■ Selected passage ■
* * *

Sunday, September 04, 2011

The Armor of Light

Romans 13:8-14


It is good to be back with you this week, though it seems I missed a lot of excitement! A bit of irony to share with you-when I heard that the east coast had had an earthquake, I was visiting my friend Lisa, who lives in the “east Bay”, or the area across the bay from San Francisco. That area is crisscrossed with a large number of fault lines, and, thinking about earthquakes, is one of the most dangerous areas in the world. And I was standing right in the middle of it reading about the earthquake that evacuated the White House and the Capitol and put people in Wilkes Barre out in the street.

While I was visiting California, reconnecting with old friends and making a few new ones, I had the opportunity to attend church in two different UM churches. And I have been thinking a lot about the different ways church is done.

I don’t say this as a way of comparison, as if one is better and the other worse. Every community does it the best they can, I believe, and takes on the character of the environment they live in. One church’s prayer concerns were largely about world hunger, social justice, and peace, naming Somalia and Darfur specifically, and was enriched by a homeless man, one of many the congregation has relationship with, speaking in a language all his own in the midst of the sermon. The pastor acknowledged it, and the congregation accepted it as worship in the world. Another church had a large rainbow flag, signifying their support of people who are homosexual, hanging in their fellowship hall, but in every other way would have had much in common with what we do here.

All churches, and indeed all Christians, live in a weird space between the here and now, the “who” we are; and the who we’re supposed to be. Sometimes we succeed in being the face of Christ to someone. Sometimes, like the nuclear elements that are created in those 30 mile radius super-colliders, the existence of which only lasts milliseconds, we are fully able to reflect the spirit and the strength of God. Other times, we fall short of being fully human-we fall prey to petty jealousies, to nursing resentments and hurts, we unfairly judge people for their mistakes, we do not forgive, and do not acknowledge our own shortcomings.

We are given the gift of knowing the personality, humanity, the image we are trying to attain, that of Christ. Sometimes I think this is God’s greatest gift to us. In Christ, we have the goal set before us, and we spend a lifetime seeking to grow into a Christlike, fully human being. At least that’s what we should be doing.

Paul, writing to the Roman church, tells us in this passage, that if we are to project the face of Christ into the world around us, if we are to share the good news of God that is entrusted to us to share, the secret ingredient to it all is love. It is love that is at the root of the law. If you love your neighbor you will not murder them. If you love your neighbor, you will not commit adultery with their spouse; if you love, you will celebrate what they have, you will not be jealous of it, and crave it. Love, as Paul says, “is the fulfilling of the Law.”

* * *

■ What you should do ■
Continue the sermon on Romans 13:8-14 from its last sentence.

■ Recorded information ■

* * *

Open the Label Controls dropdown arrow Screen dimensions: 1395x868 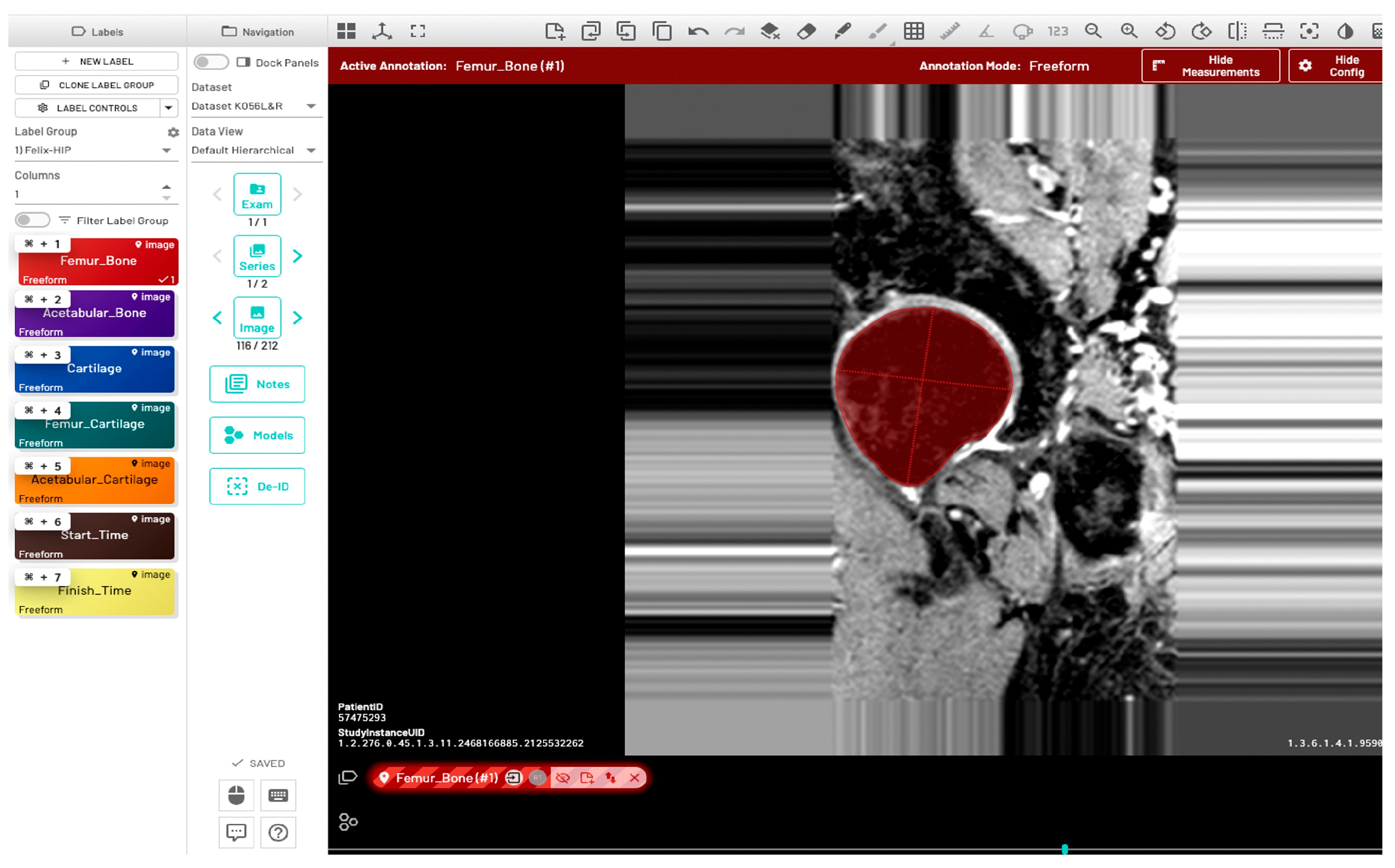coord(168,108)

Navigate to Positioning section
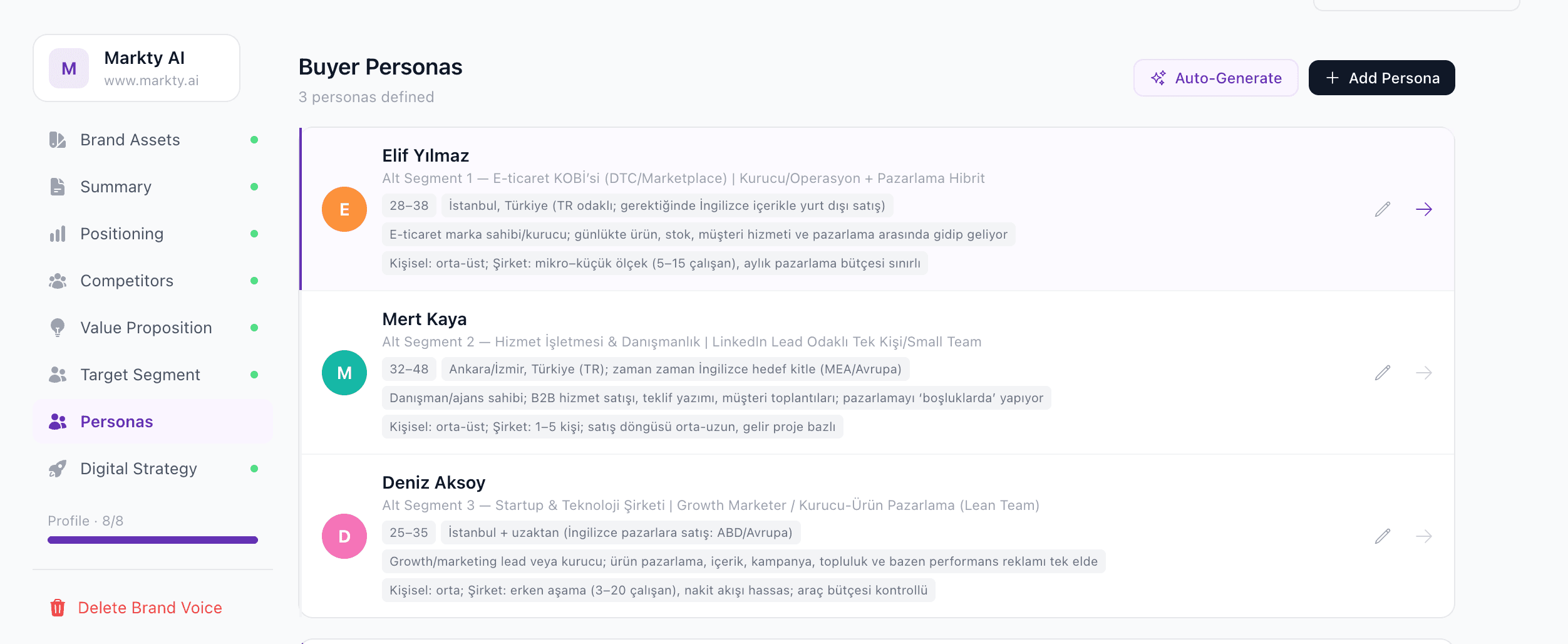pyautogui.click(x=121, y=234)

* * *

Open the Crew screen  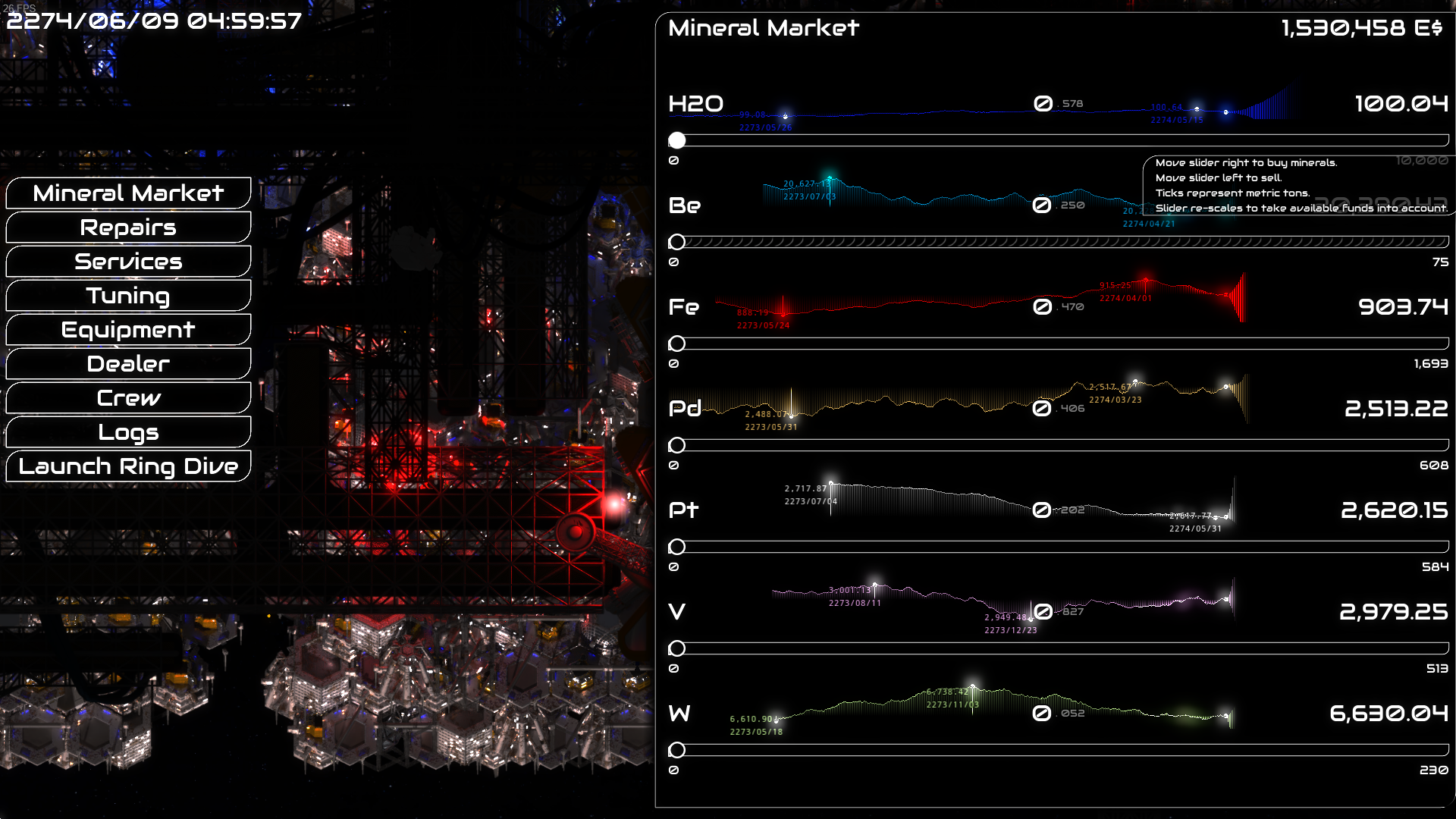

* * *

■ Answer ■
He writes that we are to “live honorably as in the day.” This implies that there is a way of life that we live apart from the day, or from the light. We sometimes live another way, as in the night. What is it that we do under cover of darkness, in secret, away from prying eyes, something we do not wish people to know? What attitudes, prejudices, and opinions do we not share because we know they are not part of the light of the love of God? Paul specifically goes to the examples of drunkenness, debauchery and licentiousness (which I think we can safely define as sexual promiscuity and loss of self control), and I think these examples are obvious in that they are clearly separate from the image of Christ we are seeking to copy.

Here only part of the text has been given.